Segment Description: George Sakoulas, MD, UC San Diego School of Medicine, discusses the issues involved with treating acute bacterial skin and skin structure infections, including cutting down on readmission rates and how site of care affects treatment costs.
George Sakoulas, MD: With [acute bacterial skin and skin structure infections (ABSSSI)], readmission rates are a big problem, largely driven by the fact that a lot of ABSSSI is caused by [Staphylococcus aureus], patients with [Staphylococcus aureus] colonization, particularly some of these community acquired MRSA strains that have virulence factors that mediate, reinfection can be a problem. So in other words, you've done all the right things, you treated the patient with their appropriate duration of treatment, but then by merely the fact that they’re colonized, they, get another infection at a different location within a week, or a month, or a couple of months. We see these patients all the time.
First, recognizing the possibility this could be Staphylococcus colonization, you know, with second, third occurrence, you implement not just a treatment program for that particular infection, but perhaps also a decolonization paradigm keeping in mind things like washing with chlorhexidine, either daily or several times a week, bleach baths for a few weeks after infection to see if that is enough to break the cycle of reinfection. Other options that we've done for patients is taken the paradigm of how dermatologists treat acne, where tetracyclines are given for a prolonged period of time. So we sometimes will give patients minocycline for a month and hopefully that gives us a durable decolonization and a durable response, Mupirocin is another decolonizing agent.

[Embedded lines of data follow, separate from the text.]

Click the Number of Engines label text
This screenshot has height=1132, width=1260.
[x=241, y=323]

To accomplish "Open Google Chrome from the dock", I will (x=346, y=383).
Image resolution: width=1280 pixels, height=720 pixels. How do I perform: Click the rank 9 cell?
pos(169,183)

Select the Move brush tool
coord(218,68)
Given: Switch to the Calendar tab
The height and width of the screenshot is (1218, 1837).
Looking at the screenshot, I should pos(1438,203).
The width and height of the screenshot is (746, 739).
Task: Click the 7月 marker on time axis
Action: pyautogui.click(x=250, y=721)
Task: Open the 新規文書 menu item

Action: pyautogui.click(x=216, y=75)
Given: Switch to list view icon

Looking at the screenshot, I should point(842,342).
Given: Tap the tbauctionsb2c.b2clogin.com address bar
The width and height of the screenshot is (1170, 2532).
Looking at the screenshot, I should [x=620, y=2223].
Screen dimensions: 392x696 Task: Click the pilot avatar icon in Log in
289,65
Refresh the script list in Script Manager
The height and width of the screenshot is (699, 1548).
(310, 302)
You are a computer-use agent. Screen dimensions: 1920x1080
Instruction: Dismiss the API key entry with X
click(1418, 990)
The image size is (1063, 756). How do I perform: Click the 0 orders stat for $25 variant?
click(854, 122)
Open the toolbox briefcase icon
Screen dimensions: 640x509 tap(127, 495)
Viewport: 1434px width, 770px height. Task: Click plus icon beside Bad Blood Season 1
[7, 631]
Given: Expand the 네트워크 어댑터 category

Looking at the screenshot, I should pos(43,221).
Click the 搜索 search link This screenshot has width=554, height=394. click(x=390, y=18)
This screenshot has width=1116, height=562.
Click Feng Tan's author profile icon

So those types of things: keeping in mind that [Staphylococcus aureus] colonization and addressing the colonization factor is an important aspect of preventing recurrences and keeping in mind that fomites at home, other family members, even family pets can be reservoirs for recolonization and then keeping that in mind. Even if you go through a particular decolonization for a patient, recognizing the fact that you may have to take it into the immediate family household.
The site of care obviously has an impact on resources used and cost in treating ABSSSI. A patient comes to the emergency room, then there's a possibility that they're going to get admitted, when they get admitted to the hospital, chances are, they may get an antibiotic, vancomycin is one example, that is very cheap in and of itself, but by virtue of its very slow activity, and its overall poor anti-Staphylococcus activity makes the patient better but it takes a while to do so. And so once you've crossed that barrier into admitting someone to the hospital from an emergency room setting, that sets up a hospitalization frequently four or five days long, using medications that are cheap to acquire, but slowly act, it then leads to hospital stays that perhaps could be shortened up by using alternative agents that are faster.
Sometimes if you can avoid patients going to the hospital for the emergency room, you can get diverted with either an oral agent if they're not that ill, or perhaps one of those one-time doses like dalbavancin that can be dosed once and outpatient, it's an investment in drug cost up-front but at the end of the day might be overall cheaper than a 5 to 6 day hospitalization to get a drug like vancomycin. So, cost of care again, that's one of the challenges in treating ABSSSI. What you don't like seeing happening is what I see sometimes in urgent care settings where physicians will see a patient having to come back and get a medication like vancomycin once daily, or some other medication that is sub-optimally dosed, just to go back and forth from an urgent care setting to avoid the hospital stay. Many times those things backfire and the patient winds up just lingering and not getting better, ultimately admitted, and it just adds to the prolonged care of that patient.